The mycobacterium are usually inhaled in small droplets that are airborne. The mycobacterium is small enough to bypass many of the defenses of the pulmonary system, such as the hairs of the air passageways and the mucous secretions. Active tuberculosis rarely results unless the immune system of the patient is depressed, as in AIDS. Macrophages, failing to destroy the bacteria, may carry it to other parts of the body. The actual disease tends to occur long after infection. Reactivating of tubercles in the lungs triggers it, and the process leading to this is unclear.
Pulmonary tuberculosis is the most common form of tuberculosis. There is both a childhood and adult variety of tuberculosis, and though the symptoms may vary slightly, the treatment is almost identical. Extrapulmonary tuberculosis occurs when the infection spreads to other tissues, usually by contiguous tissue or intracanalicular spread. Central nervous system [tuberculosis], also called tuberculous meningitis, may develop as [tuberculosis] advances into the subarachnoid space, or [the] space directly below the serous membrane surrounding the brain. This type of [tuberculosis] occurs most often in young children. There are also forms of tuberculosis that affect the pericardium (tuberculosis pericarditis), pelvic and interstitial area (genitourinary tuberculosis), the adrenal glands, and bones and joints.
Pulmonary [tuberculosis] has no symptoms in the beginning stages. Early symptoms may be confused with that of the common cold. Fever and weight loss may be noticed once the lesions in the lungs are large enough to detect by x-ray. Coughing, first only in the mourning from secretions accumulated overnight. Chest pain is also common. Tubercular meningitis is signaled by headaches and behavioral changes, with changes in consciousness ranging from drowsiness to coma. Bloody coughing and bloody sputum are signs as well.
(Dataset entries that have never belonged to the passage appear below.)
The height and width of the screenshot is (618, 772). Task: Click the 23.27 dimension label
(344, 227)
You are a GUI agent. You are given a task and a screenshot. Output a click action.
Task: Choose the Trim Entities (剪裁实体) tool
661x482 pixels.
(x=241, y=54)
Diagnostic measures that most commonly implicate [tuberculosis] are chest x-rays to detect lesions, along with microidentification af acid-fast rods in saliva. For definitive diagnosis, a cultural identification of the strain, varieties hominis or bovis, must be taken from tissue or body fluids. Results of the culture may take as long as six weeks. Skin tests can determine whether a patient has been infected before.
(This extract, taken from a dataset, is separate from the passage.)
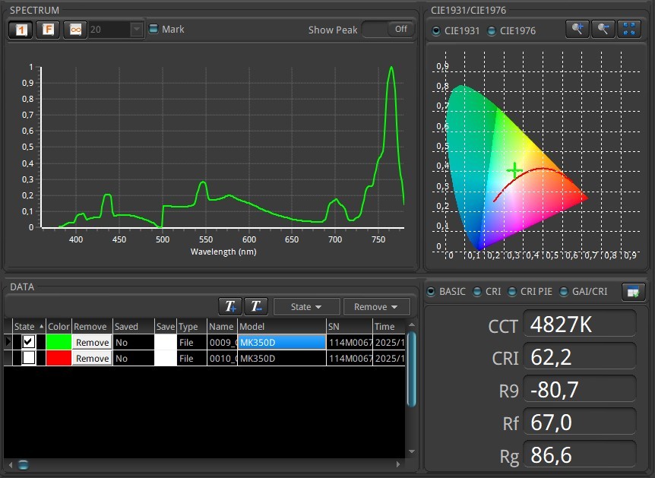Click the single measurement '1' icon
The width and height of the screenshot is (655, 478).
tap(21, 30)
Some common complications of pulmonary [tuberculosis] are respiratory failure or pulmonary hypertension. Death from [tuberculosis] is usually slow and lingering.
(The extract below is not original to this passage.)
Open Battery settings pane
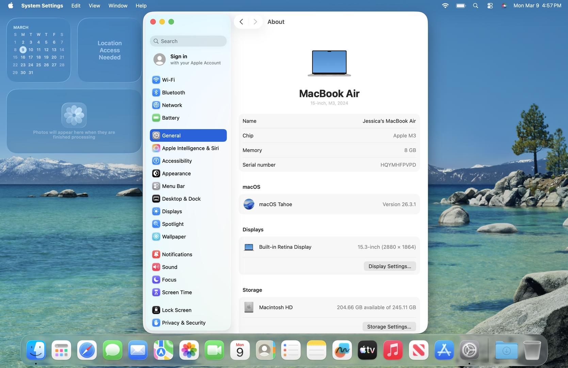Screen dimensions: 568x368 coord(171,118)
INH (isoniazid) is the most common drug treatment of [tuberculosis]. INH is even helpful if the mycobacteria have developed a resistance to it because resistant strains tend not to be as invasive. For more extreme cases, chest surgery is used. Treatment varies between active and suppressive, to prevent a relapse. Suppressive therapy is usually INH, sometimes indefiately. Active treatment requires an entire drug regimen. Lax adherence to such regimens has created more and more drug resistant strains. Some regimens that may be used are INH and streptmycin or INH and ethambutol. Triple therapy is sometimes used, with all three of the aforementioned drugs. In case of treatment failure, rifampin is used. Other specific antimicrobial drugs may be administered in addition to INH. Hepatitis-like symptoms, such as jaundice and other toxic reactions, necessitate stopping antimicrobial treatment. Aminosalicylic acid is the most toxic of drugs used. Historically, patients were treated by placement in a sanitarium.